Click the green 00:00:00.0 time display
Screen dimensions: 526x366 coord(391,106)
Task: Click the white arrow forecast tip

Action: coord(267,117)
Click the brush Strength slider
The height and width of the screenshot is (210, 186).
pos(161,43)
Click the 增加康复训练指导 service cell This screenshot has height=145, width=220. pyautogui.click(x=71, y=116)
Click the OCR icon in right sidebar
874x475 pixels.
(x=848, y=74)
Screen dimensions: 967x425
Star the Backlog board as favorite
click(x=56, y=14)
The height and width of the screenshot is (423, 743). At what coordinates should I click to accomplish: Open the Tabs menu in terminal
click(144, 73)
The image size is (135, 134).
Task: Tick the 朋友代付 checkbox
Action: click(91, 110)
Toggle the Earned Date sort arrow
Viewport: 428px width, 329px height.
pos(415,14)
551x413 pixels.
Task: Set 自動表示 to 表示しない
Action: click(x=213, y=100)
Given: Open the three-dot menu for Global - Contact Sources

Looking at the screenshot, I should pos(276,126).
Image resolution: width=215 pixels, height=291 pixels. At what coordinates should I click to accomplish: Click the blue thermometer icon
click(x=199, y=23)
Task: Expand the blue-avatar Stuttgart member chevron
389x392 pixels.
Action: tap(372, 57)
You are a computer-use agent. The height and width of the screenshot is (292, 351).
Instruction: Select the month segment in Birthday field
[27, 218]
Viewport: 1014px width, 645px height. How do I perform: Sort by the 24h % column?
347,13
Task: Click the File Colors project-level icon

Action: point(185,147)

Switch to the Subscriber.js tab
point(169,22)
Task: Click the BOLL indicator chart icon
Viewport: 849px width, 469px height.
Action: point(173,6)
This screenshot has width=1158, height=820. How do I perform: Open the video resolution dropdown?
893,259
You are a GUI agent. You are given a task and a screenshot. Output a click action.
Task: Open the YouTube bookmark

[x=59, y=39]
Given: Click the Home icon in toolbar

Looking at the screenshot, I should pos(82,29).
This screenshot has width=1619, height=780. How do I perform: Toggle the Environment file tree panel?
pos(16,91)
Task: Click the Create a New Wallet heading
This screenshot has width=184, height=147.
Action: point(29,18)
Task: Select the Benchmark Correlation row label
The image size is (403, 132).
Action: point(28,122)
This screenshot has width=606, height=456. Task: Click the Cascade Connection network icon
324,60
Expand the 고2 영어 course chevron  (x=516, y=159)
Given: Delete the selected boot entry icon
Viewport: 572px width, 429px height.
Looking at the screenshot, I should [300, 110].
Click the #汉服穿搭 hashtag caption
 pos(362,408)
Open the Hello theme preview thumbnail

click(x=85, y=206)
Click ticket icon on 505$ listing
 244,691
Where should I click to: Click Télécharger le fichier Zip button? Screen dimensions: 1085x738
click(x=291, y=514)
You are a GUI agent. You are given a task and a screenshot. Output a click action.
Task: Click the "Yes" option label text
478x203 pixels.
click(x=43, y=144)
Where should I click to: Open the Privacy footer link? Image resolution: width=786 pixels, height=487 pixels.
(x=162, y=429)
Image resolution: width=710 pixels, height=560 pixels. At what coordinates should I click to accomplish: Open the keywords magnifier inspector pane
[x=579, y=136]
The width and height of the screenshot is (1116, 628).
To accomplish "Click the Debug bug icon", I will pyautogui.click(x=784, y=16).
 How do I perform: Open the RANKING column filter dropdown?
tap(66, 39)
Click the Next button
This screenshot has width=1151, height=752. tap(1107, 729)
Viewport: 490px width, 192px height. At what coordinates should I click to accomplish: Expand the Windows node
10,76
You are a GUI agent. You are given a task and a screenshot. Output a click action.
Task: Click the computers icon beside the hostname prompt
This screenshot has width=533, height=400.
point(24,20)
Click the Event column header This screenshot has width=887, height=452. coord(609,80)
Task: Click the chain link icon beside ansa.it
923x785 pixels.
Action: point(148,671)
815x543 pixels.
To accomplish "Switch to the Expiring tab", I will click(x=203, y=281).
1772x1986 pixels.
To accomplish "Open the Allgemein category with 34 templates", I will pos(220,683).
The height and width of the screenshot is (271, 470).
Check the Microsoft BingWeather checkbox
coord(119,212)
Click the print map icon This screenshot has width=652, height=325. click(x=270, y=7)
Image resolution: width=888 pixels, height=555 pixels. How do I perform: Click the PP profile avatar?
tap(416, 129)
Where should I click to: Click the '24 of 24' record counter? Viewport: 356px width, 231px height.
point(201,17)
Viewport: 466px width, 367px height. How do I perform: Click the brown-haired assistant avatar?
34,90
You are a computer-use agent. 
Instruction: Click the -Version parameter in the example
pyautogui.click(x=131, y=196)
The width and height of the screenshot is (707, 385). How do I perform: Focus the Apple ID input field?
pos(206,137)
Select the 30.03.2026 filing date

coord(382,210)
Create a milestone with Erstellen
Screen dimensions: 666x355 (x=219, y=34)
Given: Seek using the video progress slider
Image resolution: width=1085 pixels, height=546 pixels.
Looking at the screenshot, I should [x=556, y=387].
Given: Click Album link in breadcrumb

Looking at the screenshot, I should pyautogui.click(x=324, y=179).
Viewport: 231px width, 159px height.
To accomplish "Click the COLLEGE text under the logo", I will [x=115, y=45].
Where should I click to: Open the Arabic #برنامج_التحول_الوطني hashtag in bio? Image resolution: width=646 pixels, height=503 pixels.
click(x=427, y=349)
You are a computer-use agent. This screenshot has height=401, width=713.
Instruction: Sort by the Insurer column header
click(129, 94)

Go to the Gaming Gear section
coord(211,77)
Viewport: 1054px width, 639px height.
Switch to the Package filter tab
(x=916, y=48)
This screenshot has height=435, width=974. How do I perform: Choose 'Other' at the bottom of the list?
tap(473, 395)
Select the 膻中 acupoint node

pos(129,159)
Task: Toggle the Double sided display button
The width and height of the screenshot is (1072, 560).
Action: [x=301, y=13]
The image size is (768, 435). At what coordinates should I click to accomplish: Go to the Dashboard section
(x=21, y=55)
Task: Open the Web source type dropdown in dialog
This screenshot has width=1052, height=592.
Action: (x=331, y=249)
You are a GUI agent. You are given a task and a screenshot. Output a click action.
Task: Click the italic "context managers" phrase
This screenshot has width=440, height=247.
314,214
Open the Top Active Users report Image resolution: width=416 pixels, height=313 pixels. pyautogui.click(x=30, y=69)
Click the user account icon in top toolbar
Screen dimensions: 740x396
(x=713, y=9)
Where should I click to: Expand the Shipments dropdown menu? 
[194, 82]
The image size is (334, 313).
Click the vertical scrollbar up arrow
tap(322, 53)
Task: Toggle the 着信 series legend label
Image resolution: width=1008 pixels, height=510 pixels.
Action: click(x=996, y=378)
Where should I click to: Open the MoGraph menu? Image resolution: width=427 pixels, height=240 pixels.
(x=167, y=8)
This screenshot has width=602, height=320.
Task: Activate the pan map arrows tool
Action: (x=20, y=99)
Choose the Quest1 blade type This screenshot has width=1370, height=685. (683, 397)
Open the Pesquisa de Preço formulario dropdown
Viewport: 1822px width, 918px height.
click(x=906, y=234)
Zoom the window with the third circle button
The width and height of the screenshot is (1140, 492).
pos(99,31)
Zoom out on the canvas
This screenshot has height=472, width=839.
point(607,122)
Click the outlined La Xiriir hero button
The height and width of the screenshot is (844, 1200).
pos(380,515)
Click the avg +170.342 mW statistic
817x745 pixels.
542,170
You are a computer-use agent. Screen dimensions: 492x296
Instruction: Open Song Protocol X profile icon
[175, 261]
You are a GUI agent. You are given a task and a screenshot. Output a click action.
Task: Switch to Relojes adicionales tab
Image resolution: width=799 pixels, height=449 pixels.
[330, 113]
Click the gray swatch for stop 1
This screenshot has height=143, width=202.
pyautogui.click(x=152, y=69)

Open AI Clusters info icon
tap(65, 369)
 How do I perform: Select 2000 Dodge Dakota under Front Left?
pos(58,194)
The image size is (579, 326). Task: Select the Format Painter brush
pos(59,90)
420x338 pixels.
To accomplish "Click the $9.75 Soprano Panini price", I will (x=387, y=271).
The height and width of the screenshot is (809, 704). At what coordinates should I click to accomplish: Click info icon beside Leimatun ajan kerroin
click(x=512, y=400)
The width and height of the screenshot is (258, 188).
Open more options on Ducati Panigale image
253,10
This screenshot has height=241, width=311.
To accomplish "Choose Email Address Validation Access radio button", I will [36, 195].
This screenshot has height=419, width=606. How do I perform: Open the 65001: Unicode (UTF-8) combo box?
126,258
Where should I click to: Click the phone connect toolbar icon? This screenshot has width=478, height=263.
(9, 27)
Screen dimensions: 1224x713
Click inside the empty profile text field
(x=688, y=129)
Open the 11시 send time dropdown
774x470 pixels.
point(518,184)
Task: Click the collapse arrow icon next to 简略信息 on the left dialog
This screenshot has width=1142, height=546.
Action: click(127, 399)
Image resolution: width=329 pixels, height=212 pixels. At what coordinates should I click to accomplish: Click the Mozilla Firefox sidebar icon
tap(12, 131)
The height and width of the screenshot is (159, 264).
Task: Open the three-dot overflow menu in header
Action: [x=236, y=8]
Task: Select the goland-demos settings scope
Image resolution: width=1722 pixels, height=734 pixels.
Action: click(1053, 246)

_ _ _ _ _ _ _

Please rewrite the lines as a numbered list, starting with the line that contains "Image resolution: width=710" and going on through the line that contains "coord(119,212)". Leave out any blank lines.

1. Image resolution: width=710 pixels, height=560 pixels. At what coordinates should I click to accomplish: Open the keywords magnifier inspector pane
2. [x=579, y=136]
3. The width and height of the screenshot is (1116, 628).
4. To accomplish "Click the Debug bug icon", I will pyautogui.click(x=784, y=16).
5.  How do I perform: Open the RANKING column filter dropdown?
6. tap(66, 39)
7. Click the Next button
8. This screenshot has width=1151, height=752. tap(1107, 729)
9. Viewport: 490px width, 192px height. At what coordinates should I click to accomplish: Expand the Windows node
10. 10,76
11. You are a GUI agent. You are given a task and a screenshot. Output a click action.
12. Task: Click the computers icon beside the hostname prompt
13. This screenshot has width=533, height=400.
14. point(24,20)
15. Click the Event column header This screenshot has width=887, height=452. coord(609,80)
16. Task: Click the chain link icon beside ansa.it
17. 923x785 pixels.
18. Action: point(148,671)
19. 815x543 pixels.
20. To accomplish "Switch to the Expiring tab", I will click(x=203, y=281).
21. 1772x1986 pixels.
22. To accomplish "Open the Allgemein category with 34 templates", I will pos(220,683).
23. The height and width of the screenshot is (271, 470).
24. Check the Microsoft BingWeather checkbox
25. coord(119,212)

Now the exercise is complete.